Выбрать главу

— Как не стыдно тебе, отец, про Антона Павлова такое говорить, дескать, пишет он брюзгливо, старчески, от его рассказов садятся в мозг пыль и плесень... И вовсе ты не прав в том, что чеховские пьесы надо играть как комедии, а не как лирические драмы...

Морозов не сошелся характером с другом Алексея Максимовича Леонидом Андреевым, который после первой беседы называл Савву «ЕрмакомТимофеевичем» и говорил Горькому:

— У него лицо татарина, но это, брат, английский лорд.

А Морозов высказывался об Андрееве отнюдь не почтительно:

— ...Боится безумия, но хочет других свести с ума.

Запомнилось писателям и резкое суждение капиталиста

о социальном строе, которому он обязан весьма многим. Когда однажды в гостях у Андреева зашла речь о несостоятельности самодержавного строя, о неизбежности уступок обществу со стороны монархии, Морозов, скромно сидевший в углу, сказал спокойно и негромко:

— Я не считаю правительство настолько разумным, чтобы оно поняло выгоду конституции для себя. Если же обстоятельства понудят его дать эту реформу — оно даст его наверняка в самой уродливой форме, какую только можно выдумать. В этой форме конституция поможет организоваться контрреволюционным группам...

Вспыхнул ожесточенный спор. Выслушав многочисленные и обильные возражения, Савва иронически улыбнулся:

— Если мы пойдем вслед за Европой даже церемониальным маршем во главе с парламентом — все равно нам ее не догнать. Но мы ее наверняка догоним, сделав революционный прыжок.

Кто-то крикнул:

— Это будет сальто-мортале, смертельный прыжок.

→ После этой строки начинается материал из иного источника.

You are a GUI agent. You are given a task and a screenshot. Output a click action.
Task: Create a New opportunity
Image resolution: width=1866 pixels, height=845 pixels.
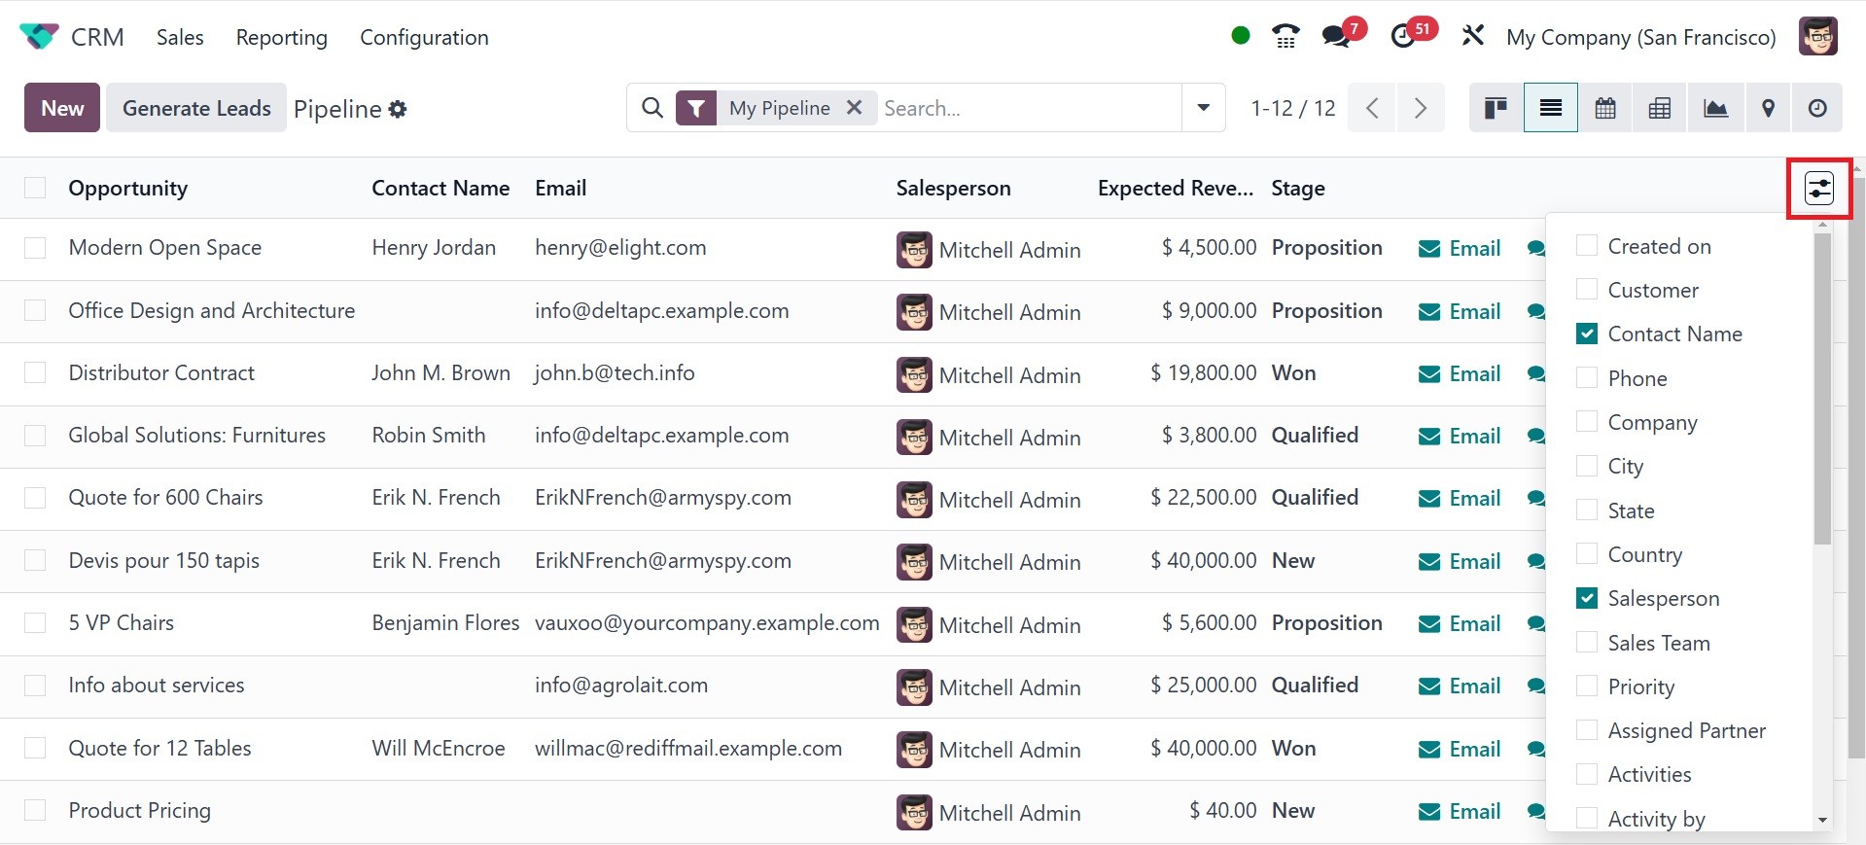click(x=62, y=108)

— Может быть, — спокойно ответил Савва.

Его революционные симпатии и речи все-таки казались Горькому загадочными. Они стали более понятны после беседы о Ницше — модном в то время немецком философе-идеалисте, проповедовавшем культ сверхчеловека, превозносившем «нордическую расу господ». Горький иронически называл Ницше «превосходным немецким пиротехником», имея в виду чисто внешний эффект его воздействия на психику европейского мещанина, боящегося общественных потрясений, готового покориться диктатуре «сильной личности».

И у Морозова сложилась своя точка зрения на философию Ницше:

— Он полезен для прусской политики, становящейся все более агрессивной, так же как был полезен для нее Бисмарк... А вне отношения к немцам Ницше для меня — жуткий признак духовного оскудения Европы. Это крик больного о его желании быть здоровым... Да, да... Изработалась великолепная машина и скрипит во всех частях. Она требует радикального ремонта. Но министры ее — плохие слесари. Только в области экспериментальных наук и техники она продолжает свою работу энергично, но совершенно обессилела в творчестве социальном. Книги Ницше — нечто вроде экстракта Броун-Секара, даже не тот «допинг», который дают лошадям, чтобы увеличить их резвость. Я читал эти книги с некоторым отвращением и, пожалуй, злорадством. Европа относится к нам свински.

И, понимаешь, немножко приятно слышать, когда она голосом Ницше да подобных ему кричит от боли, от страха... предчувствуя тяжелые дни.

Славянофильство, народничество и все другие виды сентиментального идиотизма чужды мне. Но я вижу Россию как огромное скопление потенциальной энергии, которую пора превратить в кинетическую. Пора! Мы — талантливы. Мне кажется, что наша энергия могла бы оживить Европу, излечить ее от усталости и дряхлости. Поэтому я и говорю: во что бы то ни стало нам нужна революция, способная поднять на ноги всю массу народа.

Для Горького, хорошо изучившего среду купцов и промышленников, Морозов был интересен, значителен не только своеобразием своего характера, не только социальной своей исключительностью. В том, что Савва Тимофеевич предвидел, предчувствовал приближение революции, в том, что он понимал суть марксизма как философии действия, стремящейся изменить мир, давал о себе знать незаурядный интеллект. И показательно, что Горький в своих «Литературных портретах» сопоставляет Морозова — буржуазного русского интеллигента, на Родине окончившего университет, в Европе прошедшего деловую школу, человека высококультурного,— с другим интереснейшим самородком — Николаем Александровичем Бугровым, мордвином по национальности, азиатом по нраву и обычаям. Этот «удельный князь нижегородский», владелец паровых мельниц й речных флотилий, ворочая миллионами, обходился без бухгалтерии. Он запросто говорил губернатору «ты» и откровенно покровительствовал сектантам Заволжья, которых как еретиков преследовало казенное православие. Бугров считал Савву Морозова «человеком большого ума», хотя и не сходился с ним во взглядах. Самого же «удельного князя нижегородского окружала атмосфера тяжелой скуки, казалось, он живет как человек, глазам которого надоело смотреть на мир, и они слепнут».